Around the world, it is the state, more and more, that pays for drugs. The state runs the patent system for drugs, which, as Healy underlines, can produce egregious results (and not just in pharma, either). As LaMattina shows, when it was found that GSK’s Avandia treatment for diabetes lowered blood sugar but not the heart attacks and strokes that can follow diabetes, Time magazine pontificated in August 2010 that the drug-approval process was ‘too easy’ for pharmaceutical companies to ‘game’. Meanwhile, Iowa Republican Senator Chuck Grassley discovered that the links which the US Food and Drug Administration enjoys with the drug industry were ‘too cozy’. Yet as it has transpired, there are compounds given the green light in the 1990s that would not be approved today. The kind of outcome studies favoured by the FDA are on 10,000 to 30,000 patients, run up to five years, and cost $100-$300million per drug. In new drugs for chronic diseases, bringing an idea to approval now typically takes not 15 years, but 10.

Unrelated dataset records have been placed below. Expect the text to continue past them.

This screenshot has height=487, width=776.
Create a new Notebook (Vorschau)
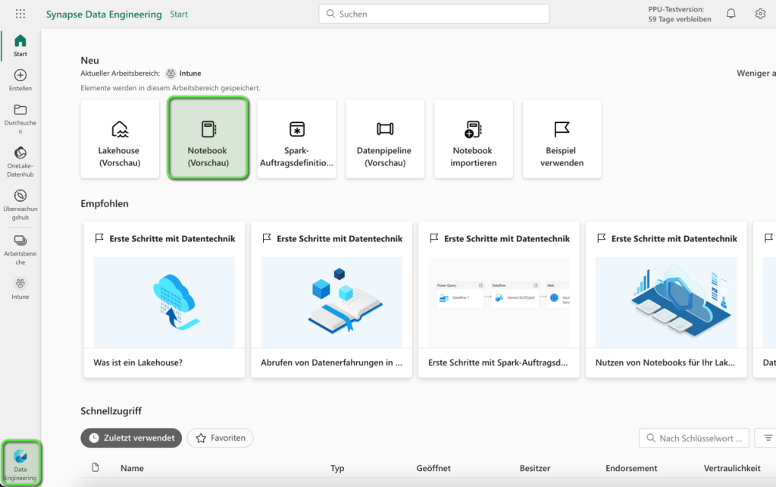[x=208, y=140]
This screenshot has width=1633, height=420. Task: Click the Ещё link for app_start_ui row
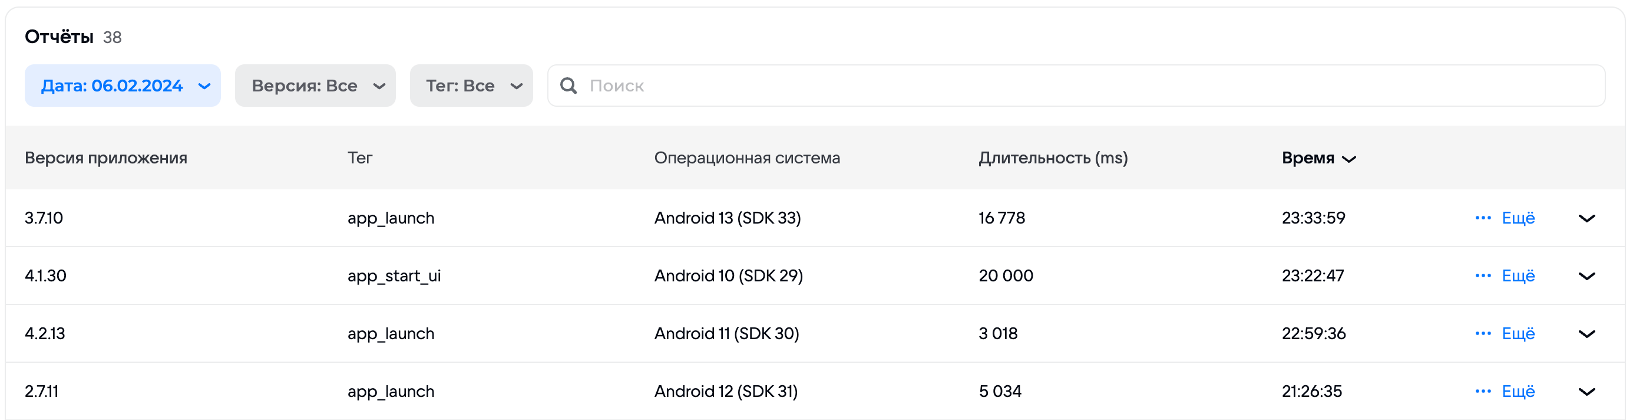click(x=1518, y=276)
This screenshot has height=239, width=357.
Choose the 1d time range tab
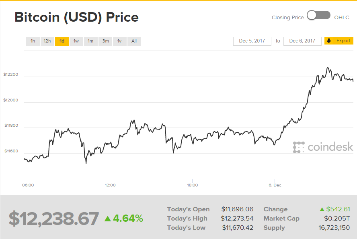(x=62, y=41)
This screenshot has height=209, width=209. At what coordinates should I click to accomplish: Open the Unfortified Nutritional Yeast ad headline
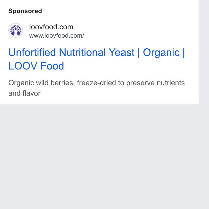[x=97, y=59]
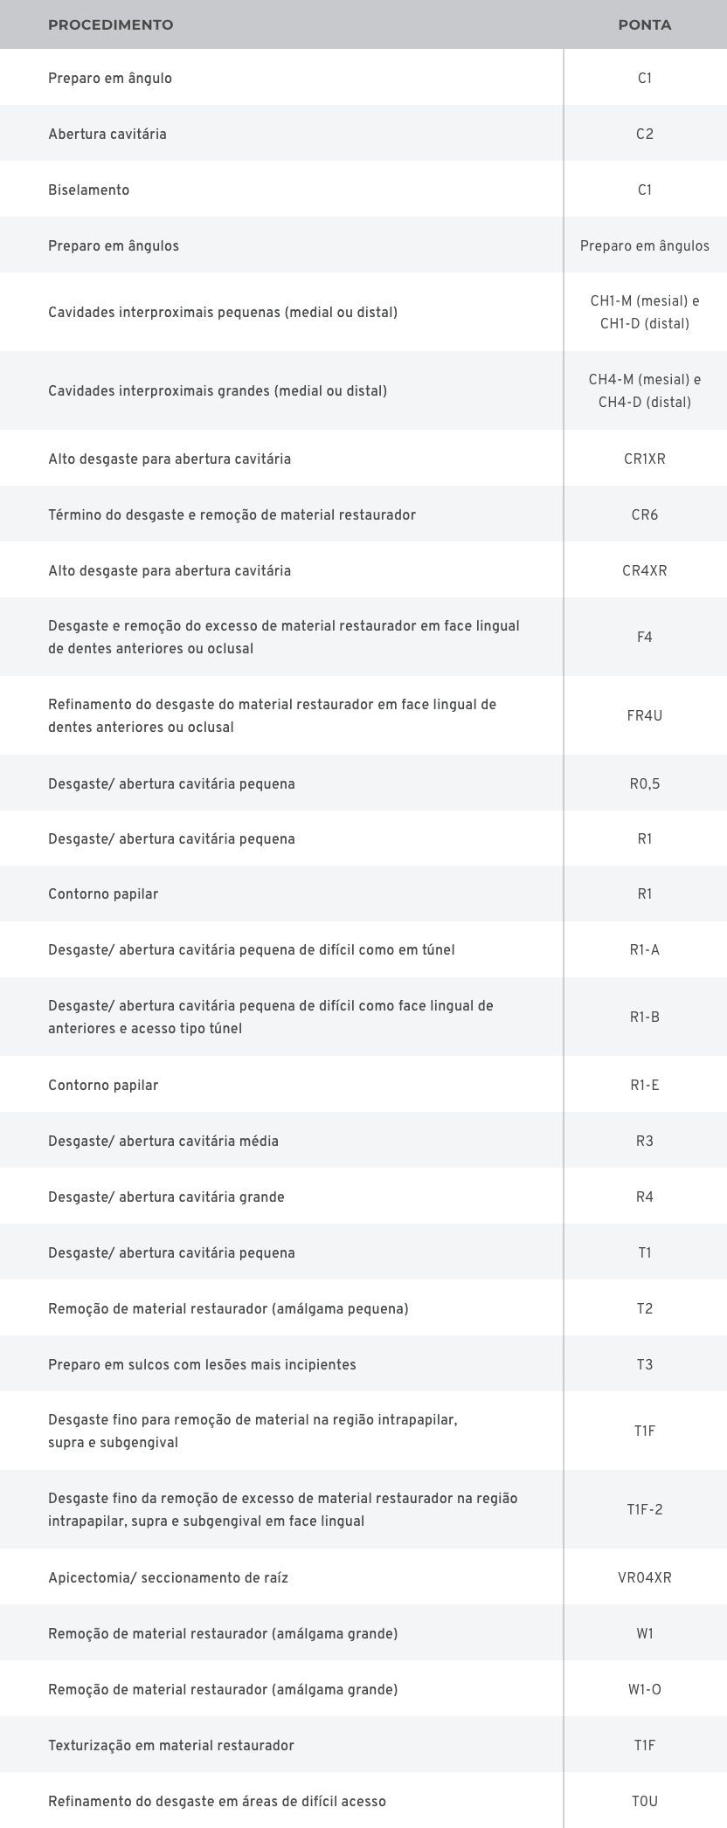Click the PONTA column header
This screenshot has height=1828, width=727.
point(645,24)
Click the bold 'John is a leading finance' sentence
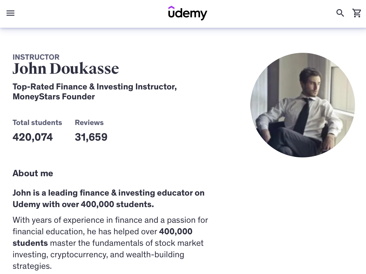Viewport: 366px width, 274px height. point(108,193)
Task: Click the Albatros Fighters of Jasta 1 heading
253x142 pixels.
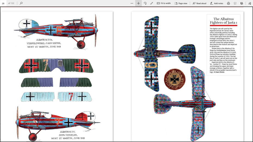Action: tap(223, 21)
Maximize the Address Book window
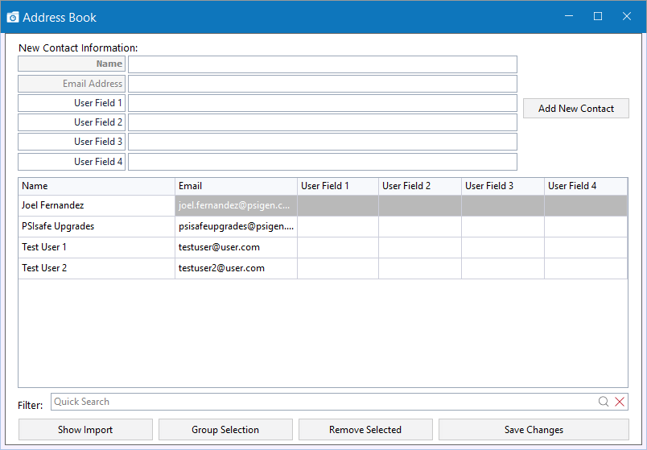 (598, 16)
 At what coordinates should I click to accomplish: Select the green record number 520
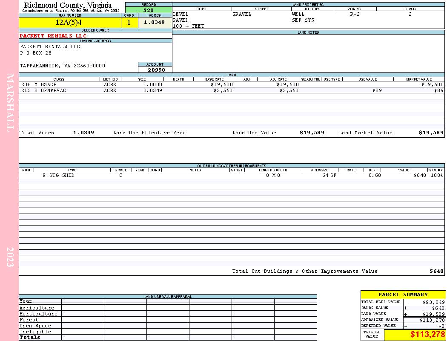click(149, 10)
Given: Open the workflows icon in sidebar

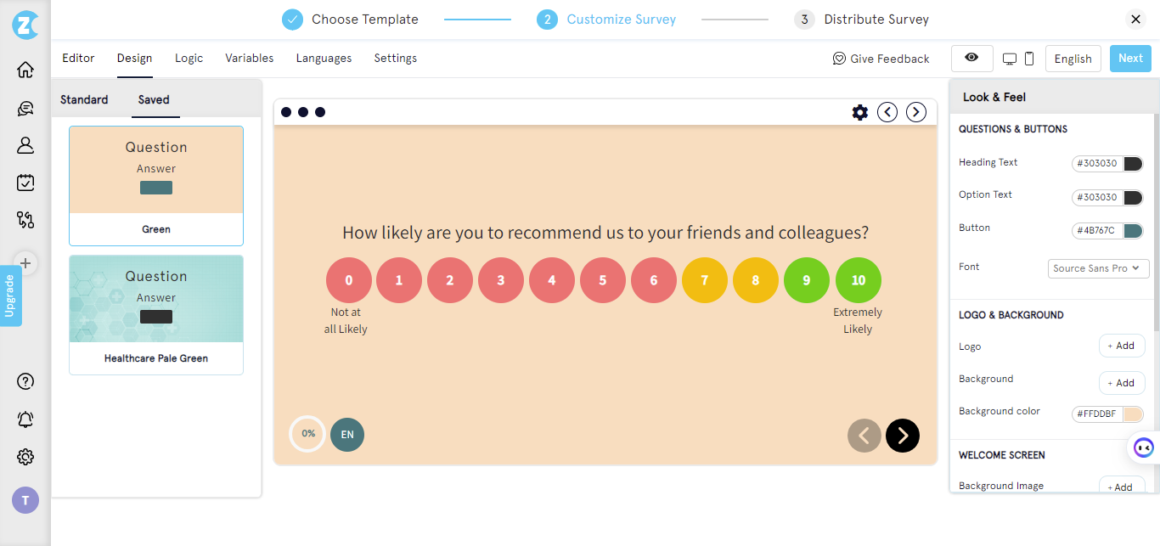Looking at the screenshot, I should pos(25,220).
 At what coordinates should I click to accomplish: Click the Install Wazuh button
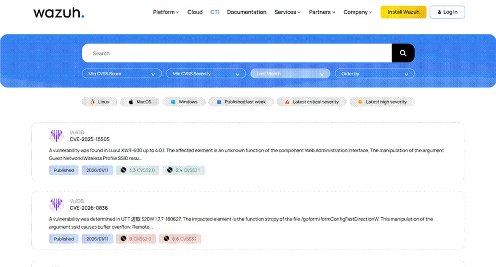point(403,12)
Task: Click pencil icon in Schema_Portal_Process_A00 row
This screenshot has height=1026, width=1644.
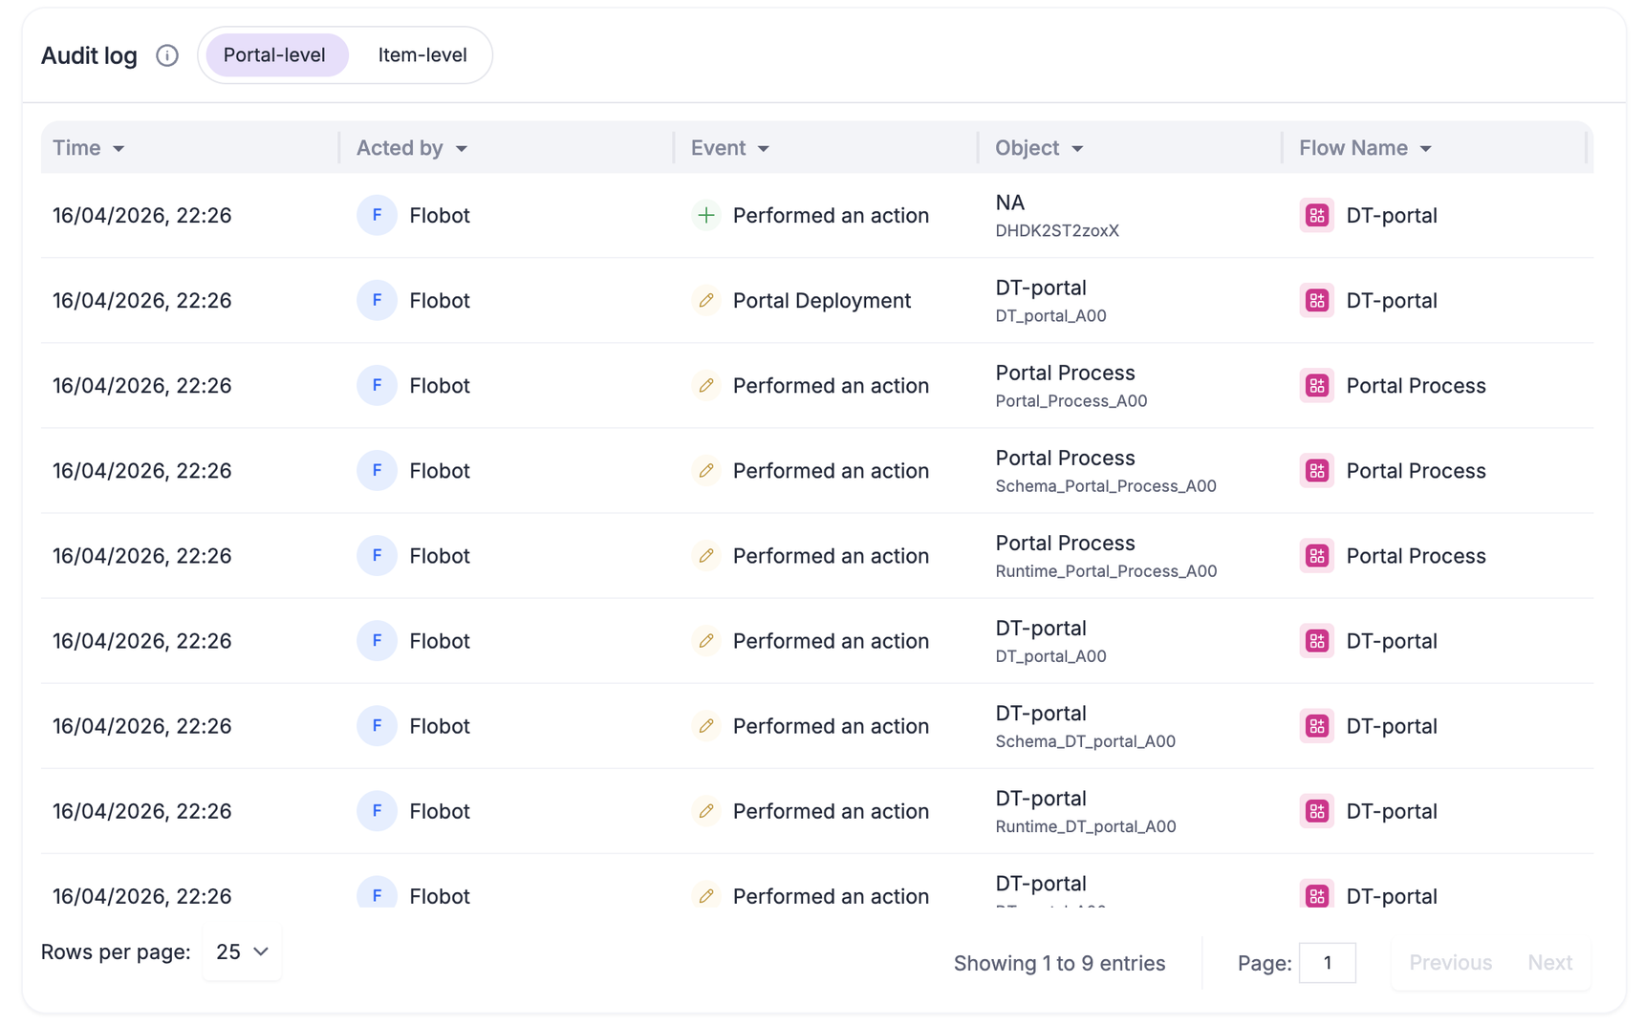Action: click(705, 471)
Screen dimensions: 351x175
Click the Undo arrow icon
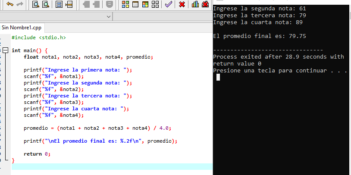9,4
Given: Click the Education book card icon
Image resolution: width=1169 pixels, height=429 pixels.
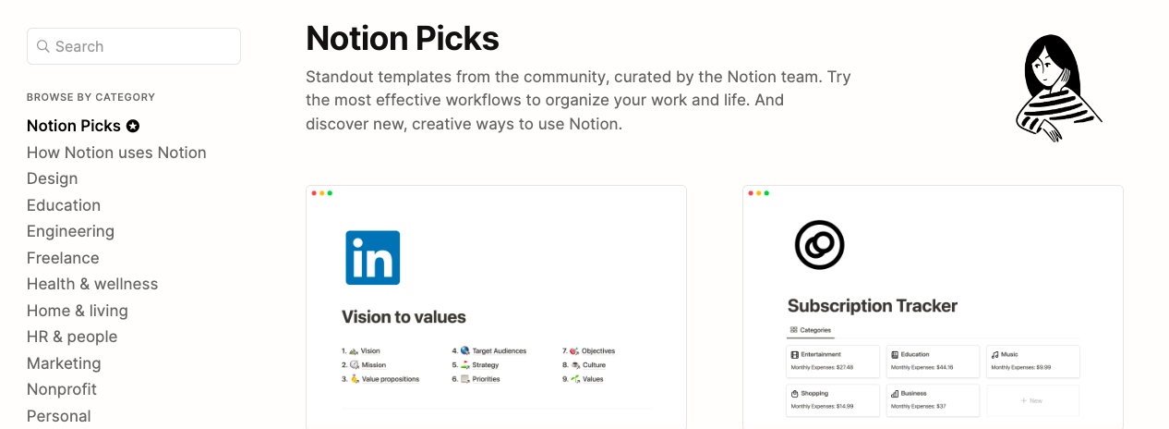Looking at the screenshot, I should click(895, 354).
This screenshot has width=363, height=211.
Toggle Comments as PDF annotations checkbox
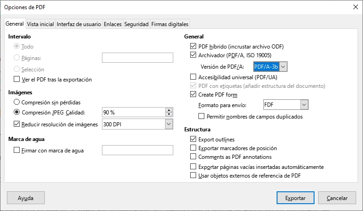click(x=193, y=157)
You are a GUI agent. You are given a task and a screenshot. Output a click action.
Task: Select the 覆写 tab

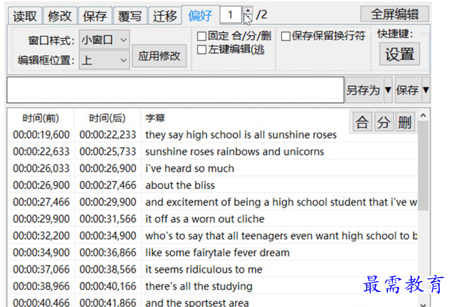tap(130, 15)
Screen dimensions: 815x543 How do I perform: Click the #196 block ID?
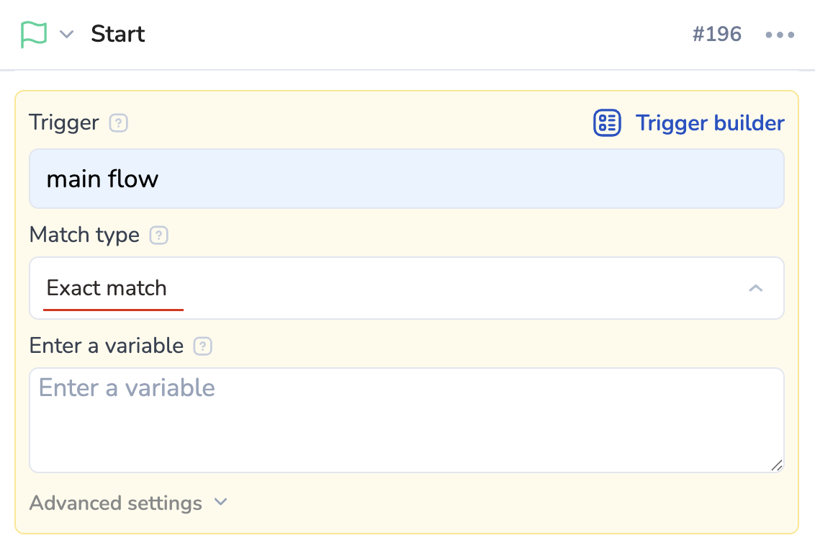716,35
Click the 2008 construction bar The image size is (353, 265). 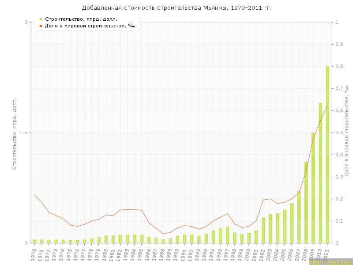[x=306, y=202]
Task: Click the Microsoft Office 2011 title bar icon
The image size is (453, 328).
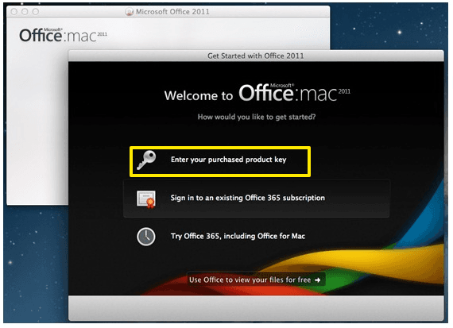Action: coord(129,12)
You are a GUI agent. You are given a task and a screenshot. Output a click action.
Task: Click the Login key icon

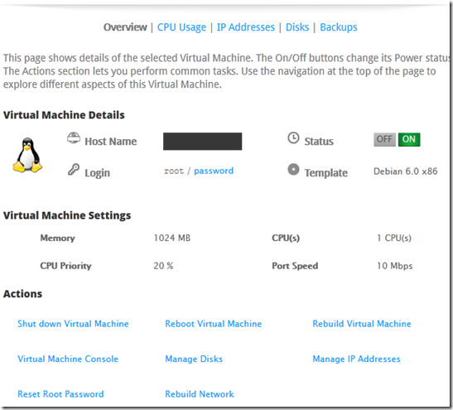pyautogui.click(x=74, y=170)
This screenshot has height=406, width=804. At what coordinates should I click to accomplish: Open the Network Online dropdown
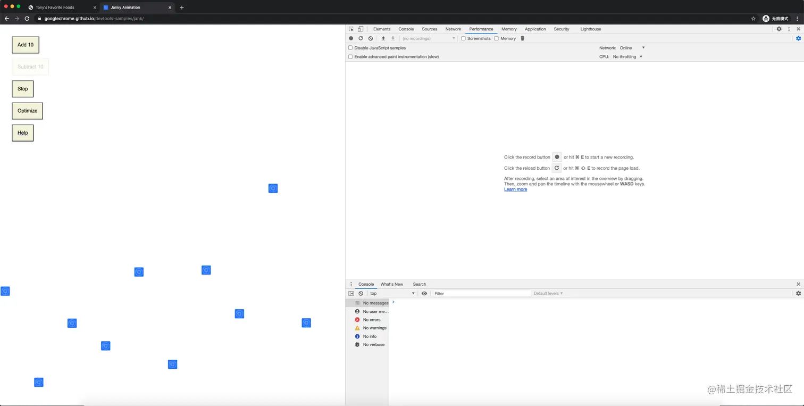pyautogui.click(x=632, y=48)
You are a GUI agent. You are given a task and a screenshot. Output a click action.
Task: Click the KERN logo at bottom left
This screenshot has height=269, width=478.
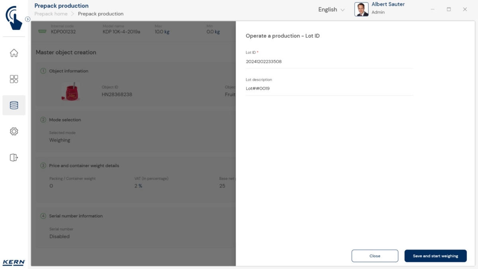[14, 262]
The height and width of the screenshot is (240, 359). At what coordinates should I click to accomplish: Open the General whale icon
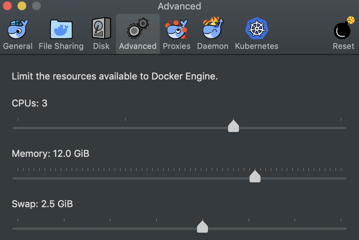[18, 29]
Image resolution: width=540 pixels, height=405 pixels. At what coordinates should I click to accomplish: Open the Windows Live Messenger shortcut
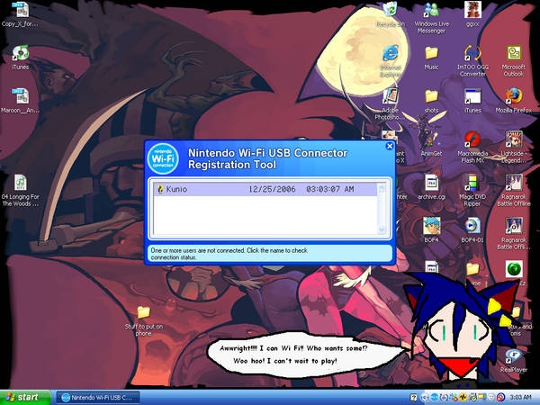(431, 11)
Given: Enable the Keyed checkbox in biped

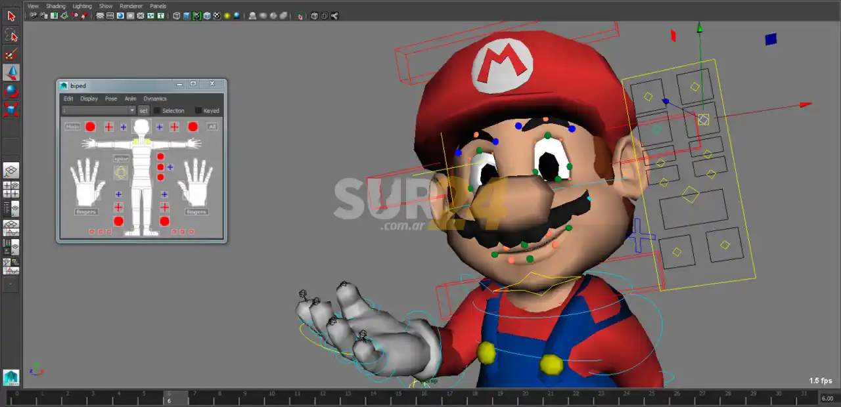Looking at the screenshot, I should coord(198,111).
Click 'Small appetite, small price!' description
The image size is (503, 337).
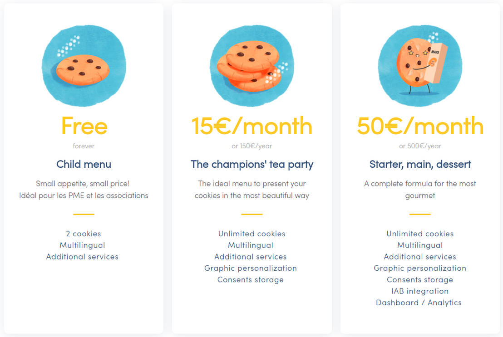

Venture capitalists are still ready to finance a new effort to develop a drug for diabetes or obesity, and, if a compound can successfully clear these hurdles, it will be a true blockbuster and will make a real difference. But the fact is that FDA stringency, however proper, does play a part in deterring and slowing innovation. When corporate pharmacoeconomics groups now consider the rising costs even of winning tough regulatory approvals for new, more science-intensive drugs, they also inevitably consider whether – particularly when put up against existing or prospective drugs that are cheap and unbranded (‘generic’) – anyone or any organisation will be prepared to pay reimbursements for those costs.

FDA strictures are rightly more demanding in the domains of safety, efficacy and pre-approval data around diabetes, obesity, cancer, osteoporosis, and heart disease. At the same time however, there’s no need to be a glib free-market critic of regulation to observe that these strictures help mediate the corporate innovation slowdown. Against this important mechanism, corporate cosyness with the state is, relatively speaking, pretty incidental.

False needs – and the treatment of symptoms, not causes

Are we often prescribed unneeded drugs, Dr Oz’s third ‘secret’ withheld by the pharmaceutical companies? While Healy and especially Goldacre perform the usual surgical skewering of Roche over its evasions around the anti-flu drug Tamiflu, the longstanding controversies around statins, the mass drugs deployed to lower cholesterol and thus heart attacks and strokes, are more nuanced. I don’t doubt that McCartney is right that we need to track the side-effects of statins with the help of more long-term studies. On the other hand, the 2001 Heart Protection Study of Oxford University’s Dr Richard Bulbulia and others, which was 11 years in the making, would seem in LaMattina’s account to convince most readers of the efficacy of statins.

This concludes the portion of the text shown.